BEGIN PROVIDED RECORDS
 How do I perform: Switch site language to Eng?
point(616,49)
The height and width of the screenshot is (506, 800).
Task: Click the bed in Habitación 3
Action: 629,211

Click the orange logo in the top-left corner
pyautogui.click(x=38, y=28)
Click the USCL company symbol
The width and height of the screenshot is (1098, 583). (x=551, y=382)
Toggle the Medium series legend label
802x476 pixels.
END PROVIDED RECORDS
BEGIN PROVIDED RECORDS
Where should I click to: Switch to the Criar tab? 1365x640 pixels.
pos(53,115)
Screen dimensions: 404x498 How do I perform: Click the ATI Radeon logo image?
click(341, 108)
END PROVIDED RECORDS
BEGIN PROVIDED RECORDS
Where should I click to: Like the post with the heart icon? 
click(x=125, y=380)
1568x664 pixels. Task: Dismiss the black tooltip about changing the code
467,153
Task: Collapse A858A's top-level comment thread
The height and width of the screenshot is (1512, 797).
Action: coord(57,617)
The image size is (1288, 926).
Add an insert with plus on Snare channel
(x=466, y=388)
END PROVIDED RECORDS
● ABOUT THIS EXERCISE
Wherever the line holding "Click the orange logo in the top-left corner" falls in the entries above, copy exactly from it through the line holding "802x476 pixels.", inclusive, and add nothing.

● ANSWER TO THIS PROBLEM
Click the orange logo in the top-left corner
pyautogui.click(x=38, y=28)
Click the USCL company symbol
The width and height of the screenshot is (1098, 583). (x=551, y=382)
Toggle the Medium series legend label
802x476 pixels.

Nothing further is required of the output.